The US Supreme Court heard oral arguments Wednesday in the case of Fulton v. City of Philadelphia. The court heard the argument by telephone with live-streamed audio.

Fulton concerns whether Petitioner, a Roman Catholic adoption agency in Philadelphia, is entitled to discriminate against potential foster parents on the basis of sexual orientation.

The city of Philadelphia has custody of about 5,000 abused and neglected children, and contracts with 30 private agencies to provide foster care in group homes and for the certification, placement, and care of children in individual private foster care homes. The city stopped referring children to Petitioner for placement after it learned that Petitioner was refusing to consider placing the children with same-sex couples. A Philadelphia provision prohibits discrimination against LGBT couples in the screening of foster parents.

Petitioner filed suit claiming the city violated their free exercise of religion and free speech. 

While religious expression is a right guaranteed by the First Amendment, the city of Philadelphia stressed that this could be the exception that swallows the rule.

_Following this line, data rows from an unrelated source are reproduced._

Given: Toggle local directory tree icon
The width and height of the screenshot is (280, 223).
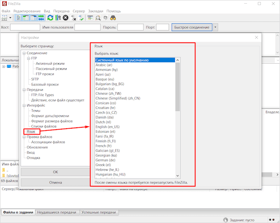Looking at the screenshot, I should point(26,18).
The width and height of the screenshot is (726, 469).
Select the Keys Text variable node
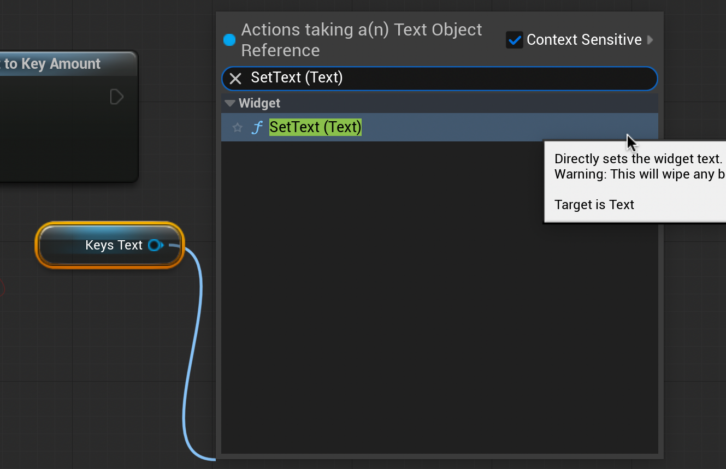click(109, 246)
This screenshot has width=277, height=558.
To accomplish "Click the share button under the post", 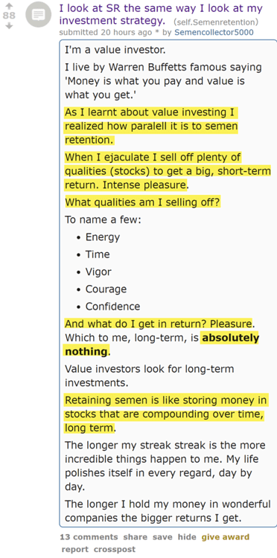I will tap(135, 537).
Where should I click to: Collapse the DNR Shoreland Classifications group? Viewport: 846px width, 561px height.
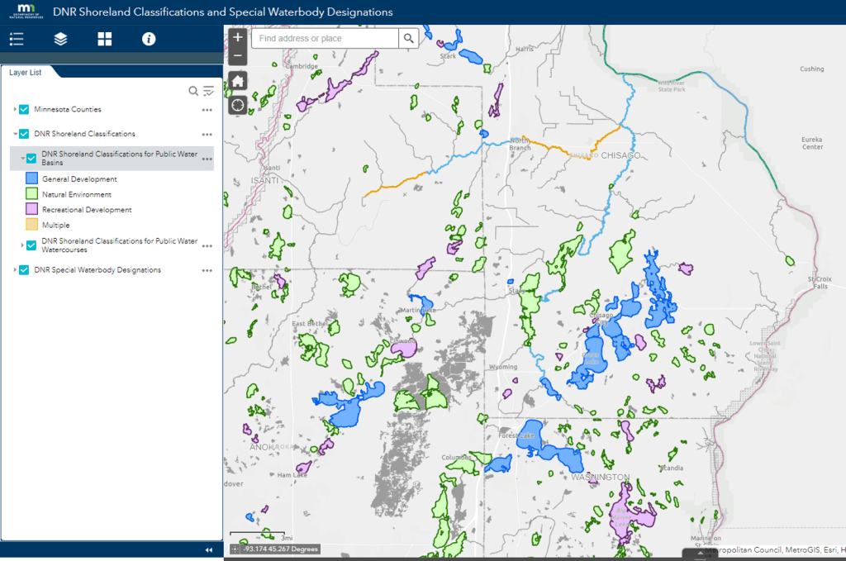(x=15, y=134)
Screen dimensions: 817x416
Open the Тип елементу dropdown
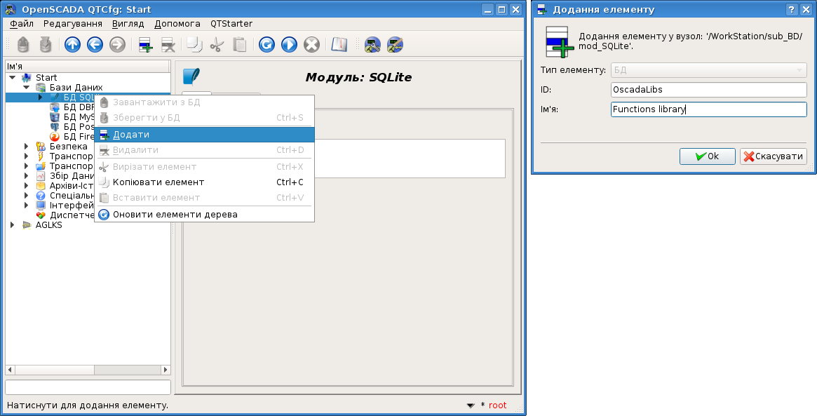[708, 70]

“It seems if you have a free exercise right to opt out of a government contract requirement because it doesn’t match your religious beliefs, [it could then apply to] any contract requirements. So, for example, here taking the child welfare context that this case arose in, if there are family reunification services that agencies provide, that would mean an agency could say, I’m not going to provide family reunification services for that child because I have a religious objection to their family of origin. And we can’t even really cabin it to the child welfare system. If there is an entitlement under the free exercise clause to dictate the terms of a government contract if you’re a faith-based organization, that would seem that there’d be no line to draw to limit that to the circumstances of this case.”

The case was the first major dispute to come before Justice Amy Coney Barrett, who was confirmed to the court late last month. Barrett’s views on LGBT rights and religion came under heavy scrutiny during her Senate confirmation process. This case follows many others concerning religious expression picked up by the court in the last few years, with some legal scholars noting a trend toward conservatives justifying discrimination based on freedom of religion.

According to NPR, seven of the court’s nine justices were raised as Catholics, including Barrett, and in the past five of them have pushed for an expansion of religious rights under the constitution’s guarantee to the free exercise of religion.

During oral arguments, Justices Alito, Thomas, Kavanaugh, and Gorsuch seemed overtly hostile to the city’s position, stressing the “good work” that the Petitioner does for needy children.

Meanwhile, Justices Breyer, Kagan, and Sotomayor stressed the city’s ban on contracting with groups that discriminate based on race, ethnicity, religion and gender. When asked if an agency wanted to discriminate based on those characteristics, Justice Barrett suggested that, in her view, race is different than all other categories.